Former NHK Seoul bureau chief Ikehata Shuhei says Kim is likely to be delighted with the outcome.
First, there are the optics. This didn't happen on the sidelines of another gathering. It was an event arranged just for him.

And Putin often shows up late for meetings with foreign leaders, but that is not what happened this time. He was at the Cosmodrome waiting for Kim to arrive. Kim presented himself as a young, confident leader who can work with Putin, which was just the image he needed to send back home to a country struggling with dire economic conditions.

Before the meeting, Russia's defense minister raised the idea of joint military drills with North Korea.
For the leader of a regime as isolated as North Korea's, that's a symbolic win, and one that may encourage Kim to maintain or even accelerate his hostile stance toward the US, Japan, and South Korea. The message to the rest of the world is: China isn't our only ally.

The participants have not revealed what the leaders discussed, but the speculation before the meeting was that Russia wanted North Korea to export arms, including ammunition that would help with their invasion of Ukraine. For North Korea, a weapons deal would bring much-needed revenue.
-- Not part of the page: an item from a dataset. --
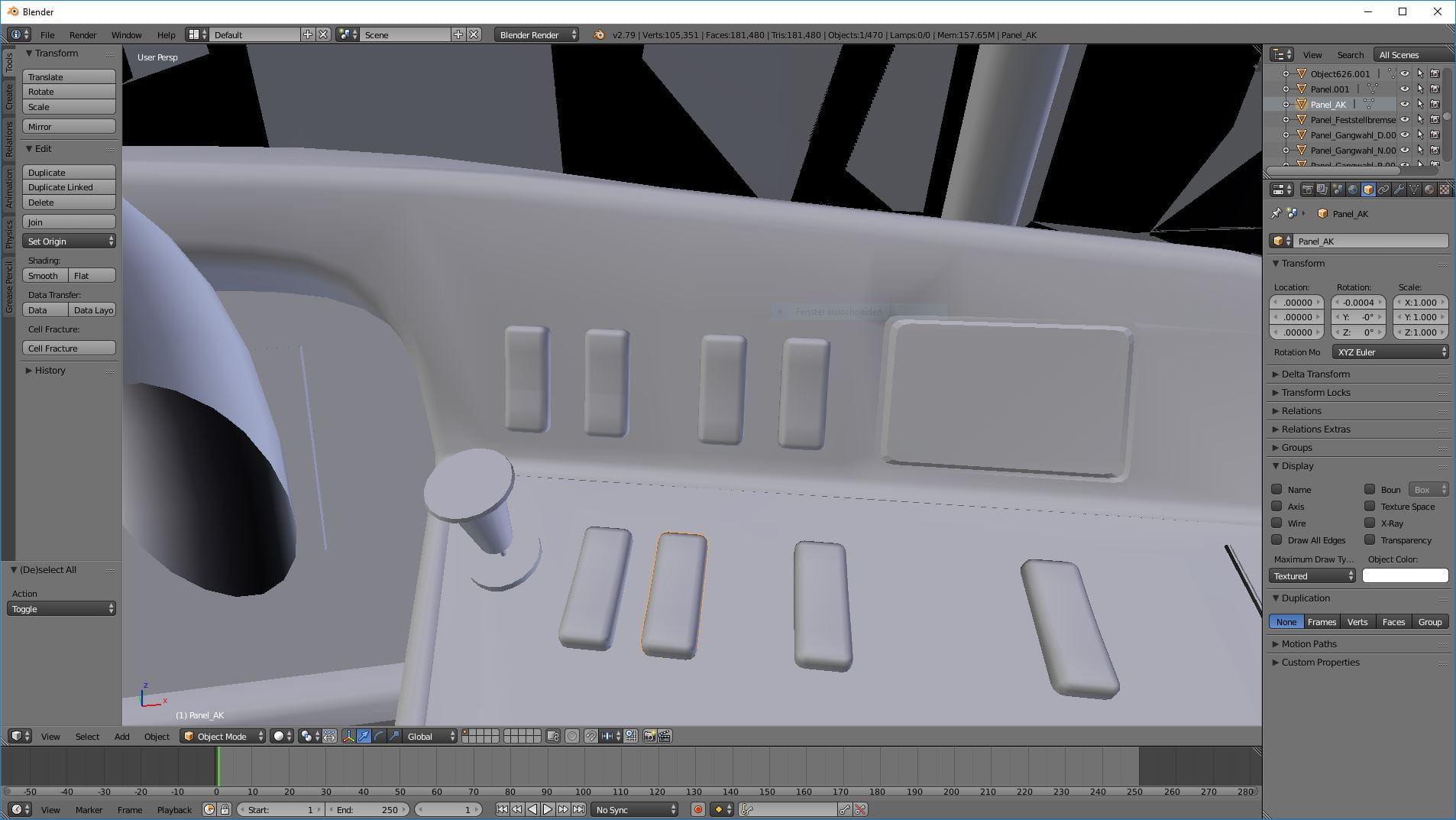Viewport: 1456px width, 820px height.
Task: Click the record keyframe button in the timeline
Action: (697, 809)
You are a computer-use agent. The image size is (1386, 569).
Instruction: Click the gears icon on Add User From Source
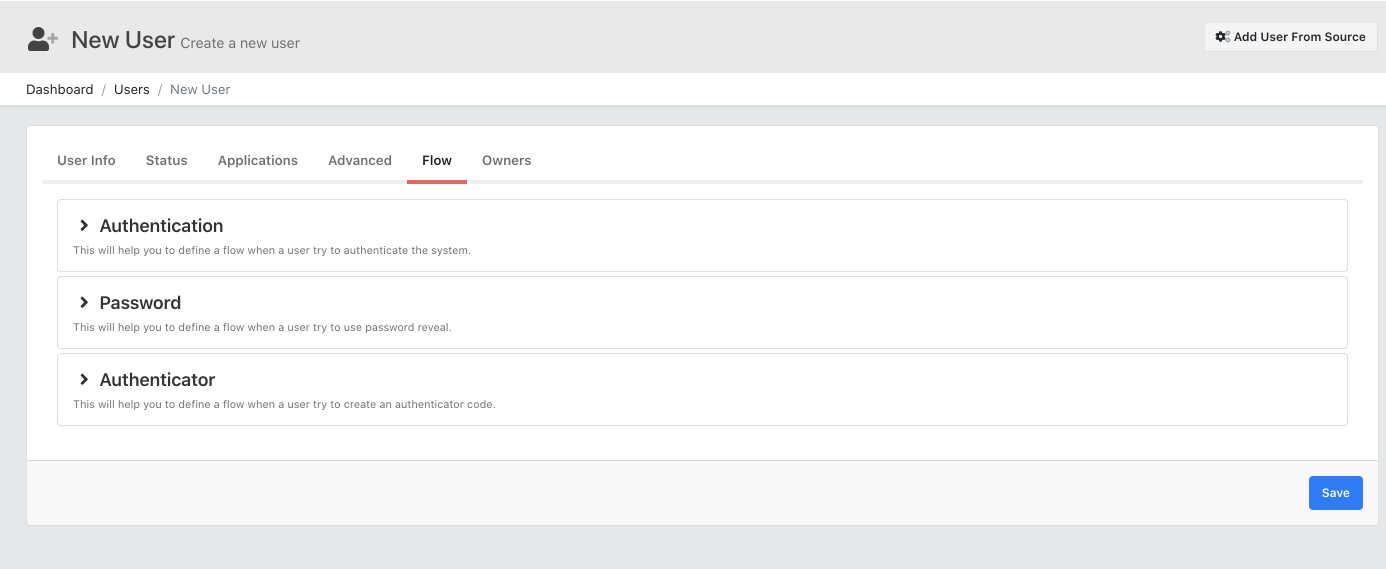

Moscow also has technical expertise that Pyongyang could use right now. North Korea says it will try to launch a spy satellite next month. That announcement came just hours after it failed for a second time to launch one. The speed of that announcement may suggest Kim already knew he would meet Putin at the space base and was confident about getting technical assistance to improve his rockets.

And that is a serious concern for some countries. No matter how much North Korea insists its launches are for peaceful purposes, the rocket technology is the same type being used for missiles.